- _Dataset items_
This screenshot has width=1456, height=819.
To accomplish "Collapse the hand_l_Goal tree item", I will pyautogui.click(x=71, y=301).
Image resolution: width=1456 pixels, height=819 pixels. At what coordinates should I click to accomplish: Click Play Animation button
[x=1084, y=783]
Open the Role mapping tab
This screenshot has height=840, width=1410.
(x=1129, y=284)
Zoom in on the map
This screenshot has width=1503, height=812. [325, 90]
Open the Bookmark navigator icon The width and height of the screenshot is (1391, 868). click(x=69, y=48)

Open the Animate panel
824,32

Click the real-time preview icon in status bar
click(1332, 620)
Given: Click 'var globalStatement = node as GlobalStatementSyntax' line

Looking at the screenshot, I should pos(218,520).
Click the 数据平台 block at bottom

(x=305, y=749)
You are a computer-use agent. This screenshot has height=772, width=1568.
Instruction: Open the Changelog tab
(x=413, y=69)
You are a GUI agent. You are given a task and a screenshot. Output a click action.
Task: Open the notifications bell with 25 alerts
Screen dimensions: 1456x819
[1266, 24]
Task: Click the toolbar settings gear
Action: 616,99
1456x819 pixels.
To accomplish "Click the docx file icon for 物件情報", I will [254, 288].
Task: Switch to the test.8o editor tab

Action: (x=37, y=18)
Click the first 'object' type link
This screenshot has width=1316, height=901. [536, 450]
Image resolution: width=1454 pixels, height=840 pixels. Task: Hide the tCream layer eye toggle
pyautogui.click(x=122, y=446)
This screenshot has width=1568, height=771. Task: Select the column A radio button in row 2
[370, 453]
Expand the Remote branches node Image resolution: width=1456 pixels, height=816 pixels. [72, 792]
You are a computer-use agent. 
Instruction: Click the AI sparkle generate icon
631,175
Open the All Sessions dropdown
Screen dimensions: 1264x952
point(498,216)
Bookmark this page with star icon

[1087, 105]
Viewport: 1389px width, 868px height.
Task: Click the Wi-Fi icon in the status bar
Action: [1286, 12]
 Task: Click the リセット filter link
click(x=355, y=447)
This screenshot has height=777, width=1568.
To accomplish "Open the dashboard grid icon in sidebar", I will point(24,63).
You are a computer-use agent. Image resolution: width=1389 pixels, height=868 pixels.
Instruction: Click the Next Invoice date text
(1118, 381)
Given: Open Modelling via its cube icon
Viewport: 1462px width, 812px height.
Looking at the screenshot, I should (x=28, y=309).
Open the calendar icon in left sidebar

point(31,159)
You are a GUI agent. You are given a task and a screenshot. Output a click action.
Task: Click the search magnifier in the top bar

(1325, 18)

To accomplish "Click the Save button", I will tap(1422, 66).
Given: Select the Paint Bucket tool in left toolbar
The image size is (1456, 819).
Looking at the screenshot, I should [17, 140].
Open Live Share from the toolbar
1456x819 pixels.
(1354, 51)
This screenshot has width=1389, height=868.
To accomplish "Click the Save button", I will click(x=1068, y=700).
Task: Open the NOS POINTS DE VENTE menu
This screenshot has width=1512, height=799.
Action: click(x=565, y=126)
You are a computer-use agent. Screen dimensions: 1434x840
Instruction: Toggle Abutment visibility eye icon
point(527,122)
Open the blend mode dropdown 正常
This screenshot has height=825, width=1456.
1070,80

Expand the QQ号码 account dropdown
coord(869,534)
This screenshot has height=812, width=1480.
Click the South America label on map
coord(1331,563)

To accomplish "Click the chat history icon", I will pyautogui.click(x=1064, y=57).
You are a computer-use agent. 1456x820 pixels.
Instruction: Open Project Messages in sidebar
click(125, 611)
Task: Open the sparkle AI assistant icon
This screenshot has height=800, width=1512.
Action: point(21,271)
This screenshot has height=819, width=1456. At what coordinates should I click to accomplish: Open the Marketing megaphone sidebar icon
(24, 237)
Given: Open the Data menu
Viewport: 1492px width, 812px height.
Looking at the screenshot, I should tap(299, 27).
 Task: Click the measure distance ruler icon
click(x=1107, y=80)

- _What needs to be done_
Considering the records above, state how many lines contain the word "will", with nothing else in your reply.

- _Task solution_
6